Thirty years ago, India embarked on a massive program to reform its economy amid a grave balance-of-payments crisis that led New Delhi to secure loans from outside against the country’s gold reserves. The reform program soon became wide-ranging and opened up the Indian economy to the world, setting India on course to become the world’s sixth largest economy in nominal terms three decades later. The reform program – controversial at the time – in turn secured New Delhi geopolitical heft as key industrialized nations found a growing and extremely large middle-class market for their goods and an ideologically-congruent counterweight to communist China. India’s exports soon included advanced information technology (IT) services, earning the country the sobriquet of an IT powerhouse. The economic and social impacts of the reform program were far-reaching: It lifted millions of Indians out of poverty; its middle class became outward looking; and India looked poised to become part of the “political West,” some analysts argued.
Three decades later, between the COVID-19 pandemic as well as poor policy choices, India’s economy once again finds itself in troubled waters with its growth trajectory uncertain and key sectors – such as manufacturing – in disarray. More troubling, Prime Minister Narendra Modi’s commitment to the overall tone of the reforms program initiated 30 years ago remains uncertain and prospects of deeper reforms of the factor markets look dim and politically expensive.
Economist Dr. Ashok Desai was a key figure in the early days of the reform program, as New Delhi took dramatic measures to prevent the Indian economy from falling off a cliff. As chief consultant to the Indian Finance Ministry between December 1991 and September 1993 – a position equivalent to that of the chief economic adviser – he worked closely with then-Finance Minister Manmohan Singh (widely seen as the architect of India’s economic liberalization, and later prime minister for a decade) to push through key measures to open the Indian economy. Desai, who also served in Prime Minister Atal Bihari Vajpayee’s council of economic advisers, spoke frankly with The Diplomat over email about India’s economic liberalization: the choices the country made, the ones it didn’t, and how the past may no longer hold the key to the future.
For readers unfamiliar with India’s economic history, could you please recap the circumstances that led New Delhi to embark on the path of economic liberalization 30 years ago? Can you tell us a bit about India’s traditional approach to its economy before 1991?
India was Britain’s biggest colony and was drawn into World War II by its masters in 1939; its government introduced severe controls on balance of payments and industrial production. When India became independent in 1947, it inherited the controls. Its new rulers from the Congress had spent years in agitations and jails and had no experience of running government. They were led by Jawaharlal Nehru, who had picked up a penchant for socialism during his youth in England. He retained the controls and turned them into an instrument to discriminate against capitalists – home-grown as well as foreign – and promoted state-led industrialization.

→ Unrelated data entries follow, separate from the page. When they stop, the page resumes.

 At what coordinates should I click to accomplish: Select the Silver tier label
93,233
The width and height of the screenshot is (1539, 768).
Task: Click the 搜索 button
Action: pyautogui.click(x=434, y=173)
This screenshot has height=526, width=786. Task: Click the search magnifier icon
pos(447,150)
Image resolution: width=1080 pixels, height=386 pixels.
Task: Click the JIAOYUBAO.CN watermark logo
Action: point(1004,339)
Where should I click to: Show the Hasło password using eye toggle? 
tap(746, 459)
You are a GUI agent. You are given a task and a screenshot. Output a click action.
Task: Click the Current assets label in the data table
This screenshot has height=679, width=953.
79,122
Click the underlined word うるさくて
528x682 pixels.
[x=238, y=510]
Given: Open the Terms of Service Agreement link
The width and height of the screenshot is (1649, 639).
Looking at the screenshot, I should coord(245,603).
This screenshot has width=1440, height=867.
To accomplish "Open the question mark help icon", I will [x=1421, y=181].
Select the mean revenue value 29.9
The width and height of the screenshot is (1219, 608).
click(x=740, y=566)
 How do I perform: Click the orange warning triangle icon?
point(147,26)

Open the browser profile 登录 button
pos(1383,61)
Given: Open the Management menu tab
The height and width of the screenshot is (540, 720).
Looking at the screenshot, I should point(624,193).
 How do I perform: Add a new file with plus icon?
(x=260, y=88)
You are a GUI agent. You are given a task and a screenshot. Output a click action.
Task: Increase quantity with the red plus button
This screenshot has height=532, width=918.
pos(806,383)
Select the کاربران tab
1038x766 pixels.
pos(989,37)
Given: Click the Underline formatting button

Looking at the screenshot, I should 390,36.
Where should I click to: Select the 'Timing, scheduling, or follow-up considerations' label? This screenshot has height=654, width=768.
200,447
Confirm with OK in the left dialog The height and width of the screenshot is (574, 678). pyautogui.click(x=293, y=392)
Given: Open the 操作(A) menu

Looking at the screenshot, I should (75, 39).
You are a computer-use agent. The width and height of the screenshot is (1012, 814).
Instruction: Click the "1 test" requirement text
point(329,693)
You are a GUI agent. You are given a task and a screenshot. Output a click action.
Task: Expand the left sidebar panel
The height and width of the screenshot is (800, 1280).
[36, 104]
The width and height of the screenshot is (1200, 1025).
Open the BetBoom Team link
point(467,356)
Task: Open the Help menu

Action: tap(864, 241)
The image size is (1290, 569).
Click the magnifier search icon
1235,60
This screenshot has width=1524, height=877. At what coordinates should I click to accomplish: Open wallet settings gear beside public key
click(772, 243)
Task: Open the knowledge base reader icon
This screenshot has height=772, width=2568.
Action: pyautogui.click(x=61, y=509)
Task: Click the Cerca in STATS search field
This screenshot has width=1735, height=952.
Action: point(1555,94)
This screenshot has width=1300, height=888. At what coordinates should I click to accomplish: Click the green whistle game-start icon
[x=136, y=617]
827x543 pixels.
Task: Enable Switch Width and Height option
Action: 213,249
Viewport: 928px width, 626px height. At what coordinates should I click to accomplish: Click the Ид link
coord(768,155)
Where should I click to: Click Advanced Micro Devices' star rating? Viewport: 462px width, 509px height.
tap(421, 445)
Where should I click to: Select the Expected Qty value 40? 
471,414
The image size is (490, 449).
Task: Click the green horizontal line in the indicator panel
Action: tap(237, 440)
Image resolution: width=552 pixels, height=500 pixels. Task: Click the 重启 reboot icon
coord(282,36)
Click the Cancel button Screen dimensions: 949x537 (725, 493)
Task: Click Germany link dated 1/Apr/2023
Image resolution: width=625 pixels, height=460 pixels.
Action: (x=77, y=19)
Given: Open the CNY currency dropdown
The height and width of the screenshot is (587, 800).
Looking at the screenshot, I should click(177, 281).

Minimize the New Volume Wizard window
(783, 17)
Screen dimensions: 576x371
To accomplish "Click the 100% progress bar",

These policies led to one balance of payments crisis after another. Each crisis led to more restrictive import policies and raised domestic prices even further and made exports uncompetitive. The last came in 1989. Yashwant Sinha, then finance minister serving the Janata Dal party, took one loan after another. Finally, India’s external position became so dire that international institutions refused any further loans unless the rupee was devalued, and controls dismantled. He did not; whether he was against it or was prevented by the Congress party on whose support the government survived, is disputed. The Congress formed the next government under P.V. Narasimha Rao in 1991 and accepted International Monetary Fund (IMF)-World Bank conditions, which were the foundation of liberalization.